Diretto all’ufficio del capo, Derek Shepherd, Clark si fa strada uccidendo una persona dopo l’altra, un medico dopo l’altro. Un bagno di sangue che mai prima d’ora aveva imperversato su quei letti e su quei pavimenti in una maniera così imprevedibile, neppure nelle situazioni mediche più drammatiche. L’uomo uccide con un colpo alla testa la giovane e antipatica dottoressa Reed. Ferisce gravemente Alex (Justin Chambers) al petto, il quale si trascina in cerca d’aiuto lasciando dietro di sé una scia rossa di disperazione e terrore - sentimenti mai visti prima d’ora in quegli occhi. Ammazza infermieri, guardie di sicurezza, chiunque gli intralci il cammino verso Shepherd. Ferisce a morte il dottor Percy e terrorizza persino l’inquietabile Miranda Bailey (Chandra Wilson), che arriva a mentire sul suo unico credo, la chirurgia, pur di salvarsi. E mentre in centinaia fuggono in ogni direzione, altrettanti ignorano quanto sta accadendo ai loro colleghi, trincerati da un protocollo che gli impedisce di muoversi. Ma non Derek, il capo, che infine si trova di fronte al killer, ricevendo la sua parte di punizione - una pallottola nel cuore - nonostante le sue parole di conforto e comprensione nei confronti dell’uomo e dell’intera vicenda che ha vissuto. Tutto questo sotto gli occhi sgranati di Meredith, che aveva appena scoperto di aspettare un bambino dal marito.

Una serie forte e molto seguita dal pubblico non ha nulla da perdere se qualche elemento viene a mancare. Infatti, in tutta questa situazione, non abbiamo sentiamo la mancanza di George O'Malley o Izzie Stevens.
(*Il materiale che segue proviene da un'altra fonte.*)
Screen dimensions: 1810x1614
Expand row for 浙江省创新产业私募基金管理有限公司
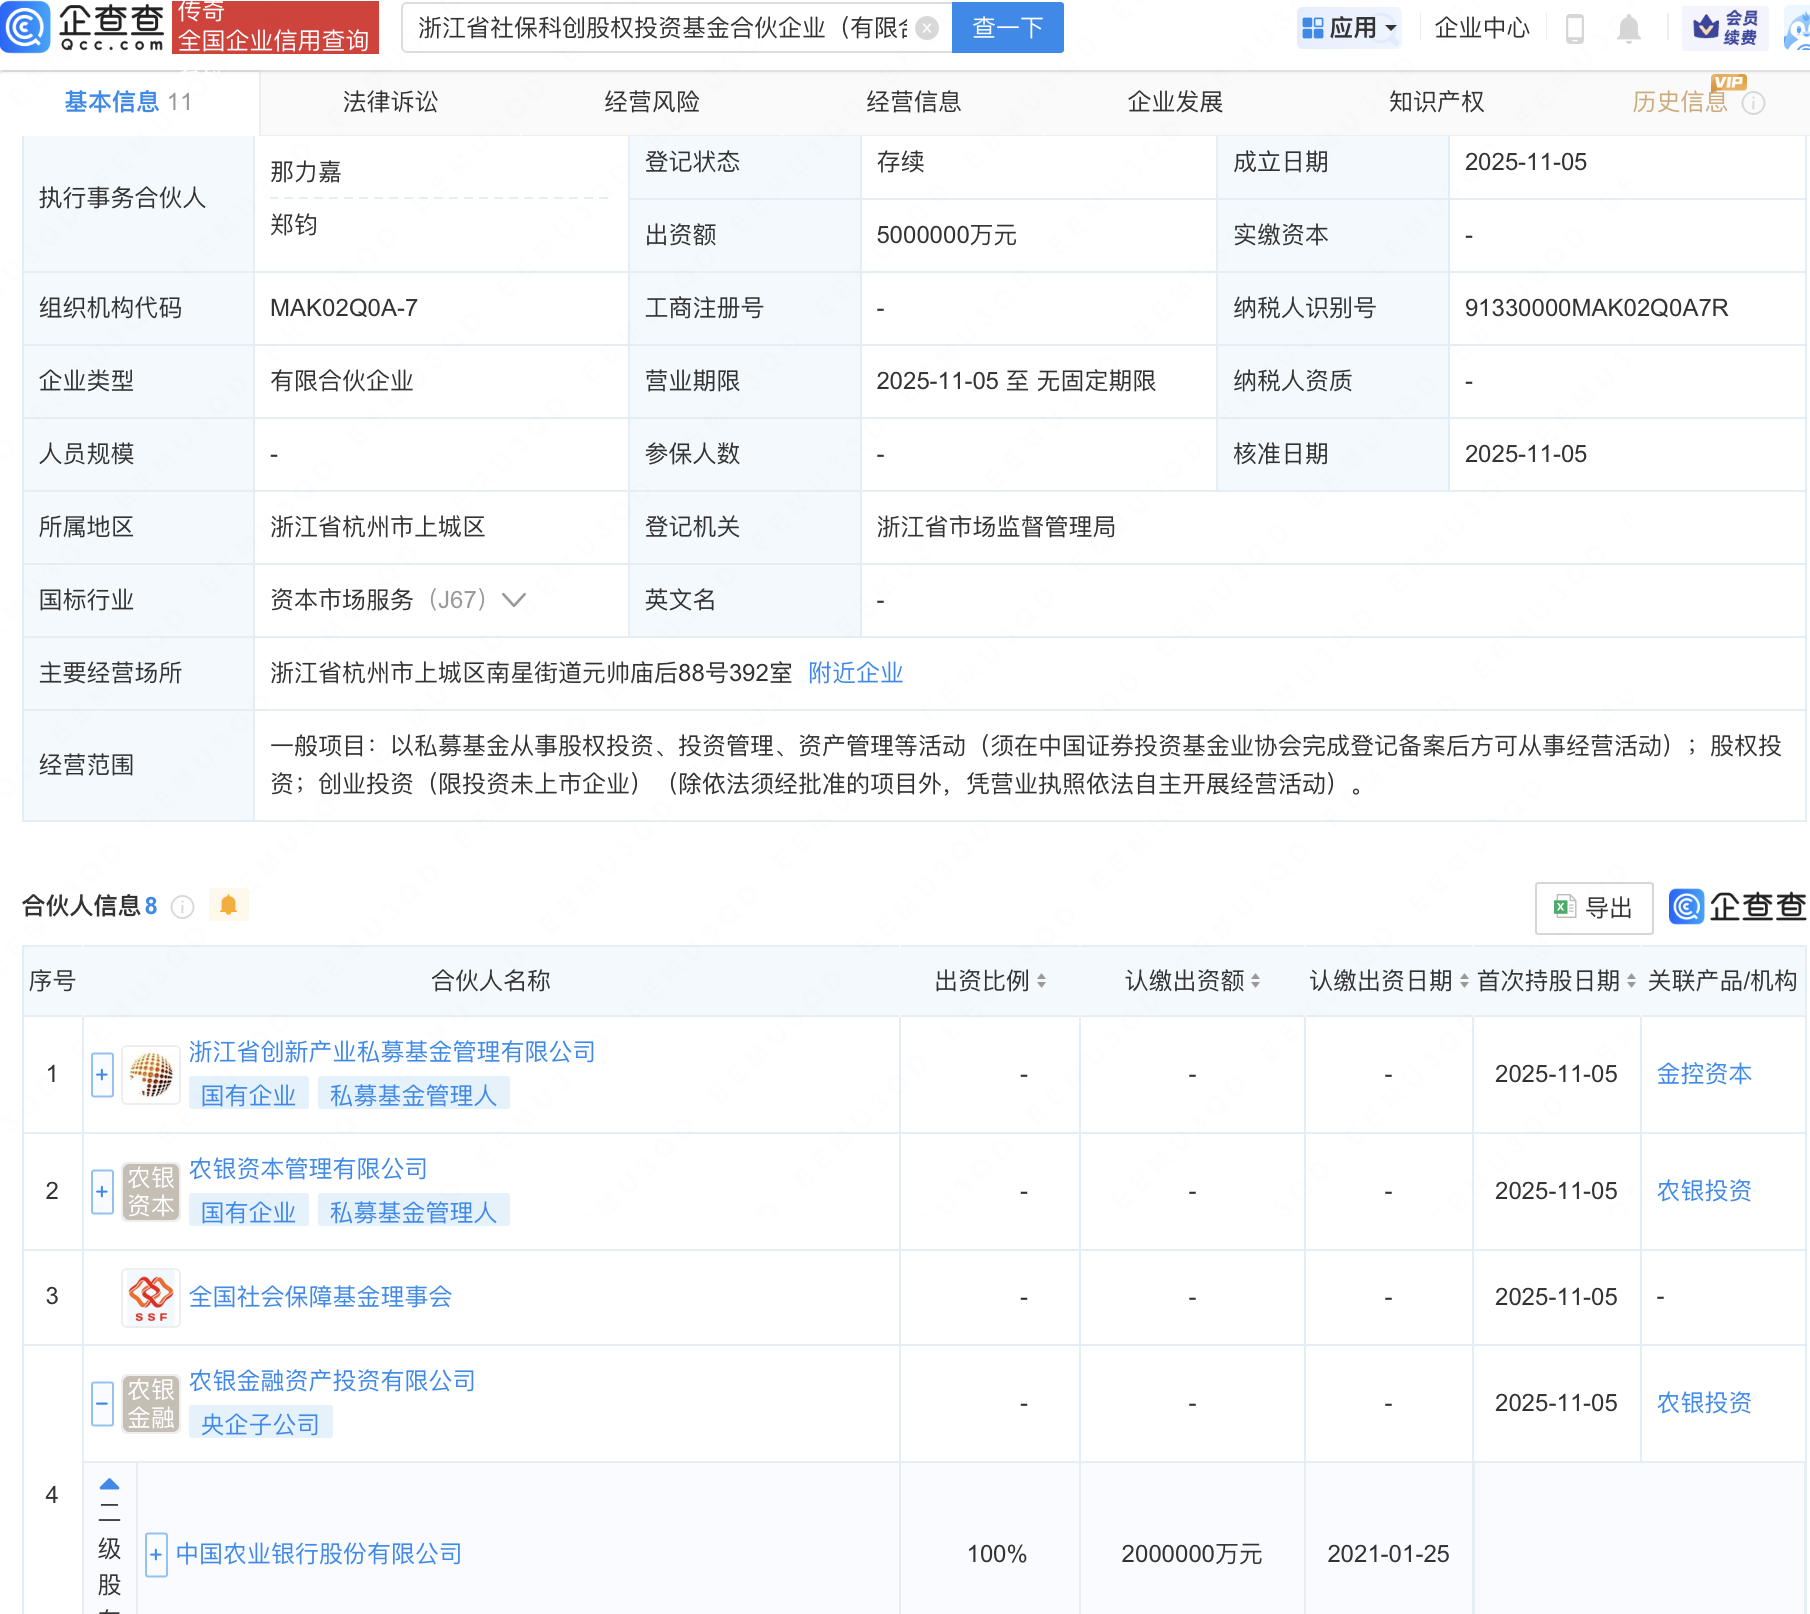pyautogui.click(x=102, y=1075)
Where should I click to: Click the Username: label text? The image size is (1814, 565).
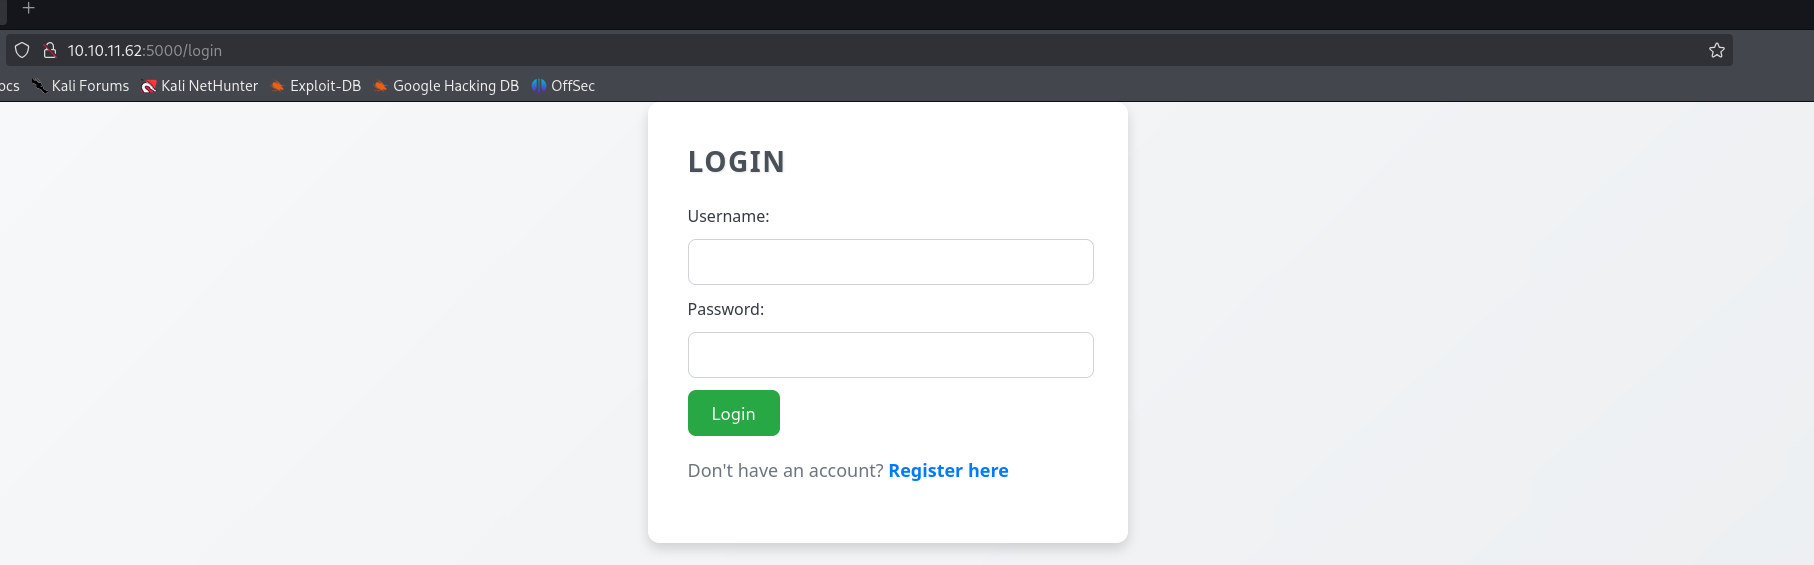coord(728,216)
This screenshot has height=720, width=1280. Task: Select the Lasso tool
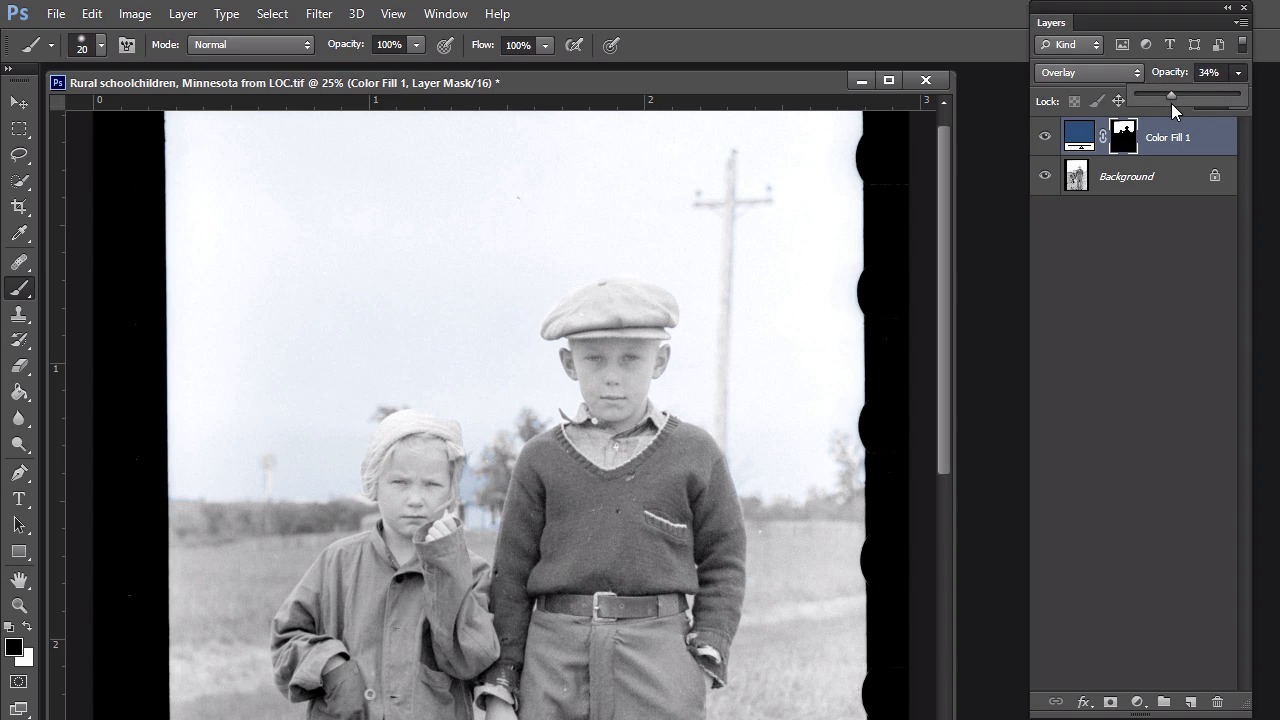pyautogui.click(x=19, y=155)
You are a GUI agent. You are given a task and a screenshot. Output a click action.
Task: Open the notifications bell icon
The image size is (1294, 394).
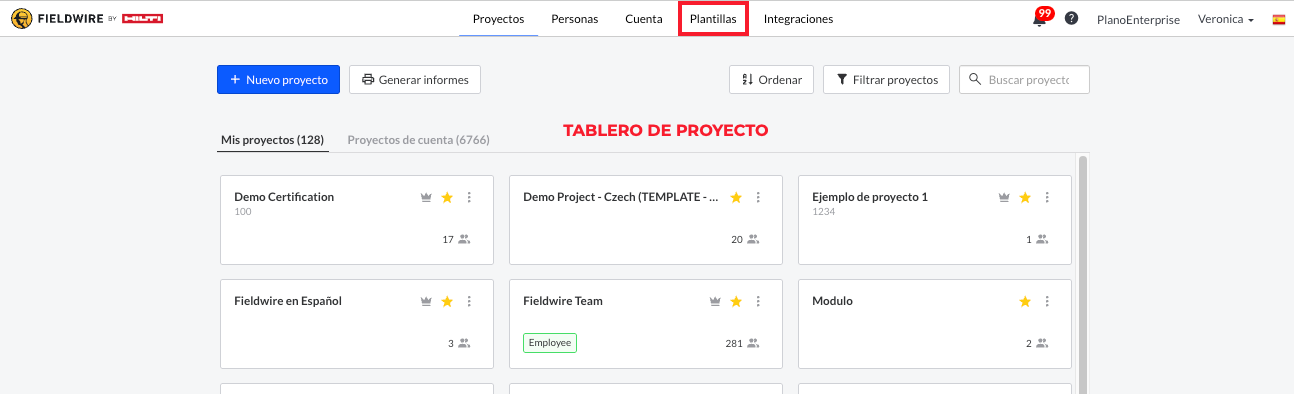pyautogui.click(x=1040, y=19)
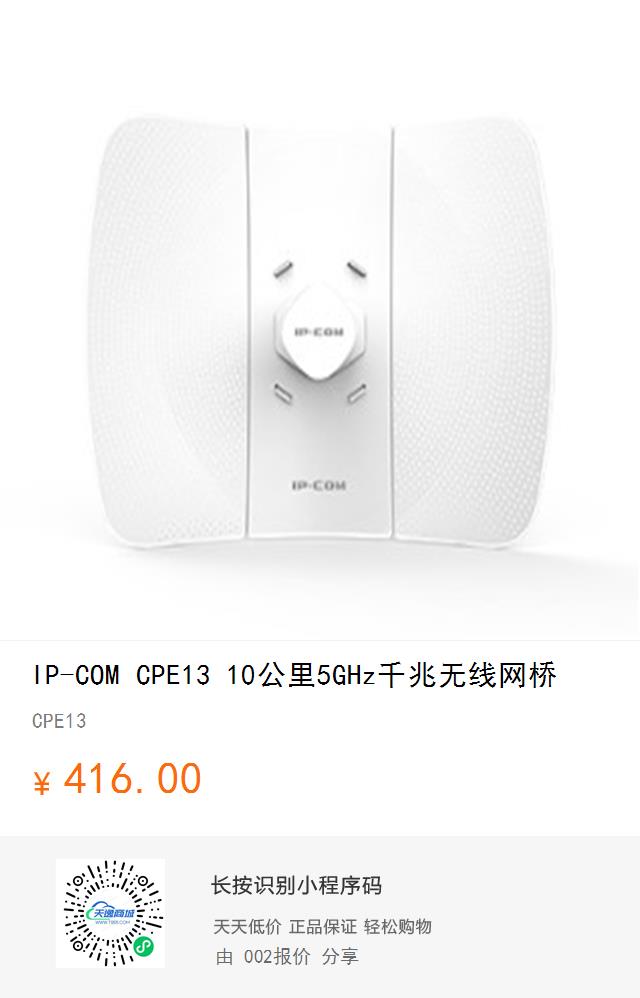Click the 416.00 price text
The image size is (640, 998).
pos(132,778)
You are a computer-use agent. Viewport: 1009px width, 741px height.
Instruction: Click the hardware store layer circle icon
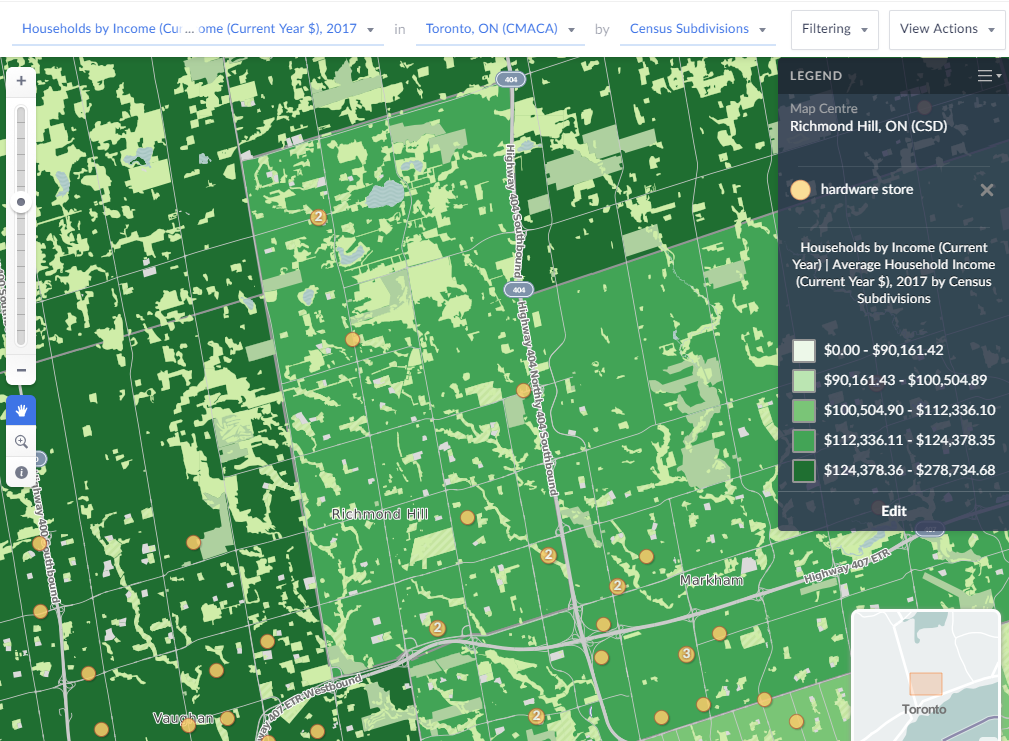pyautogui.click(x=800, y=190)
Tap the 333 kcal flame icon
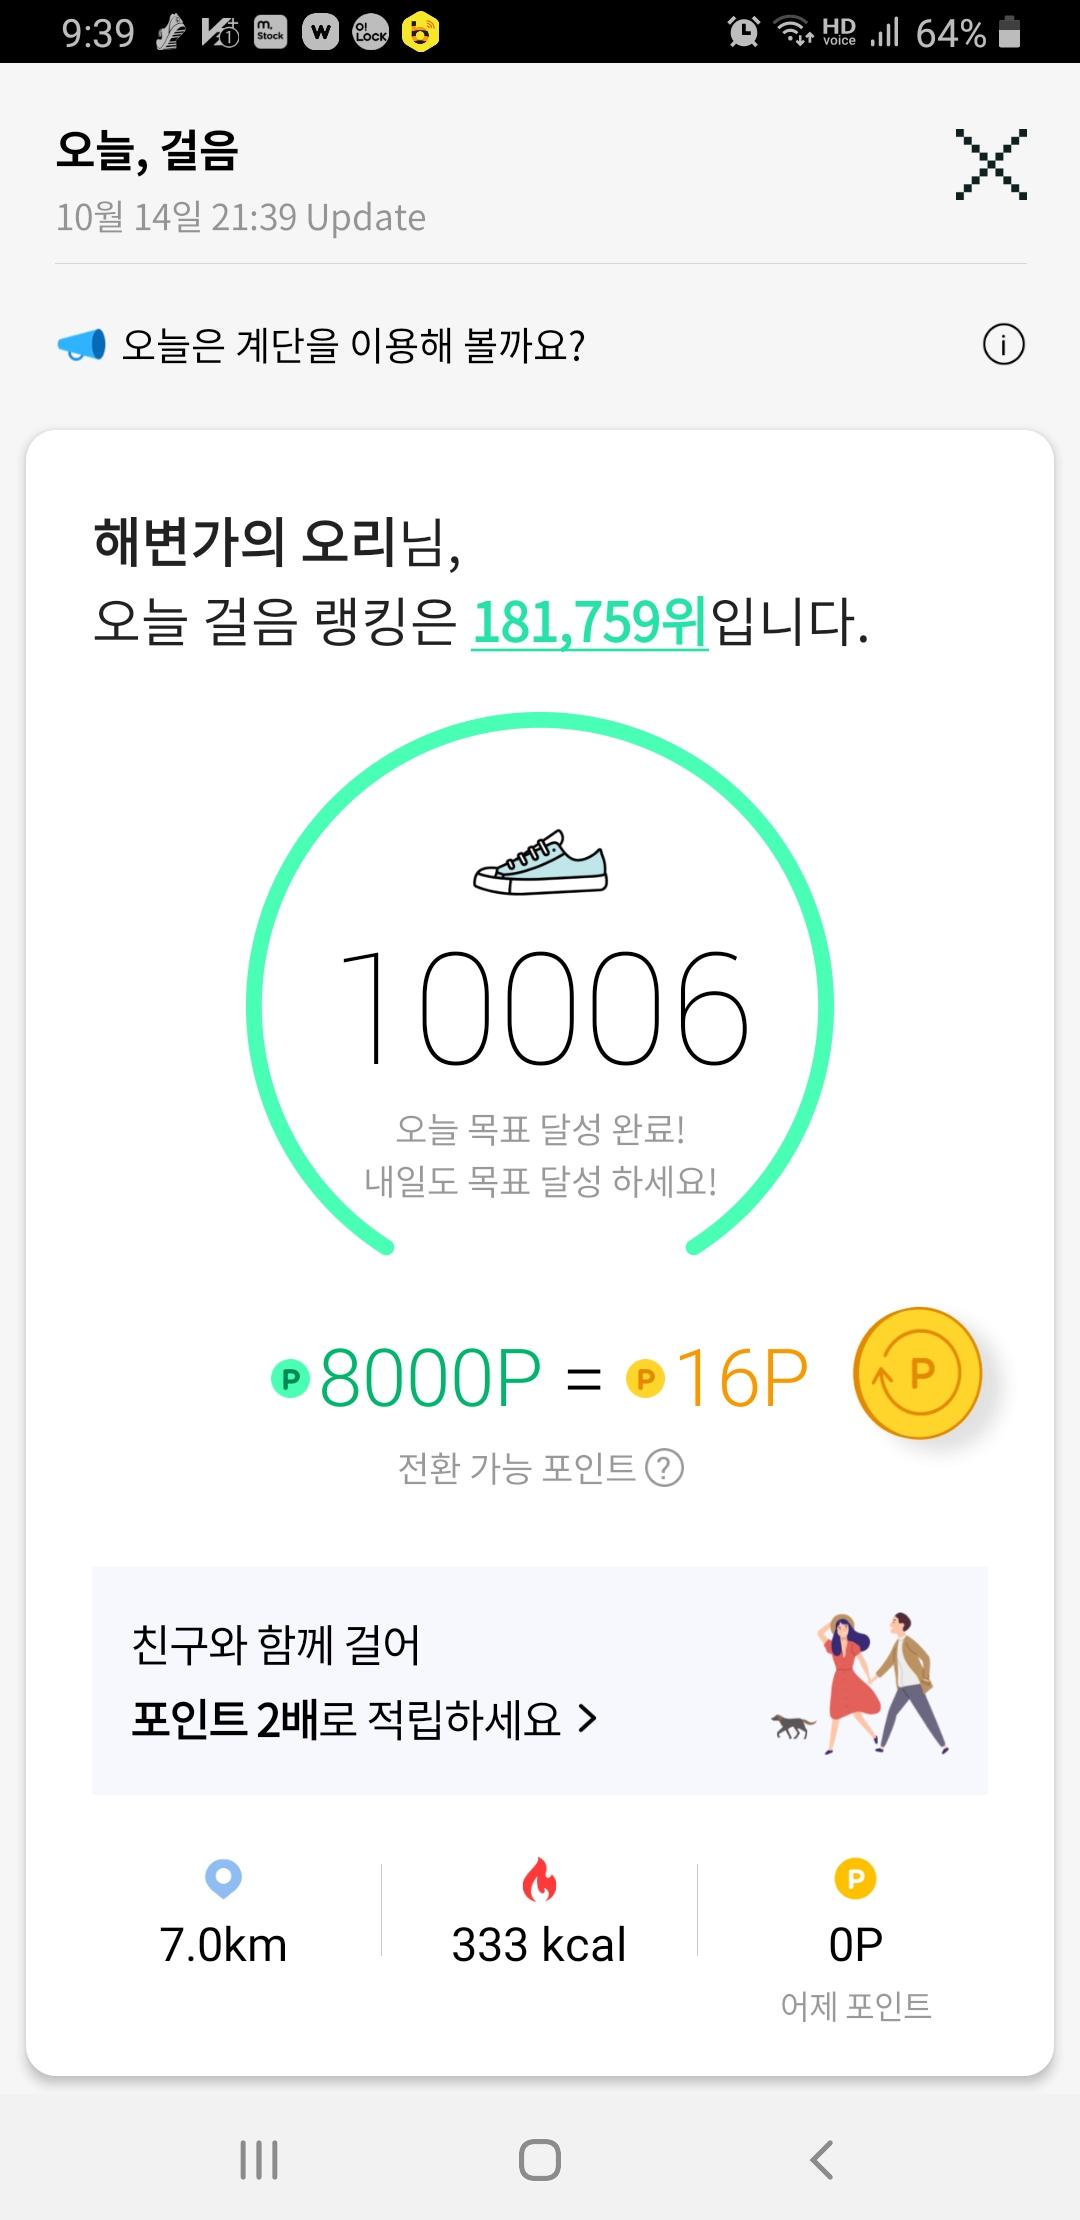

Nonostante i numerosi volti “inediti” coinvolti, ai quali il pubblico non è molto affezionato, Santuario dimostra che la potenza del racconto sta nella sua drammaticità, a prescindere da chi ne è il protagonista. Certo, fa effetto vedere quello sguardo sul volto di Derek, emoziona la disperazione di Meredith, ci preoccupa la precarietà della condizione di Alex. Con questo episodio, però, Grey’s Anatomy si riappropria prima di tutto del suo appellativo di medical drama, lasciando a bocca aperta chi finora l’aveva giudicata una poco credibile melassa d’inciuci e triangoli amorosi.

Superficialmente, il genocidio compiuto da Gary Clark sembra una toppa a una stagione criticata per la sua poca concretezza. Troppa gente nuova gestita con poco sale in zucca, non si fa in tempo ad appassionarsi alla storia di qualcuno che già e stato sostituito da qualcun altro. Clark, seppur nel modo più orribile possibile, fa un po’ di pulizia e ristabilisce quelle che debbono essere le priorità. E se Meredith credeva che l’ospedale fosse la sua chiesa, la sua casa, da questa tragedia forse imparerà che, nella migliore delle ipotesi, Clark non è il suo male ma la sua cura.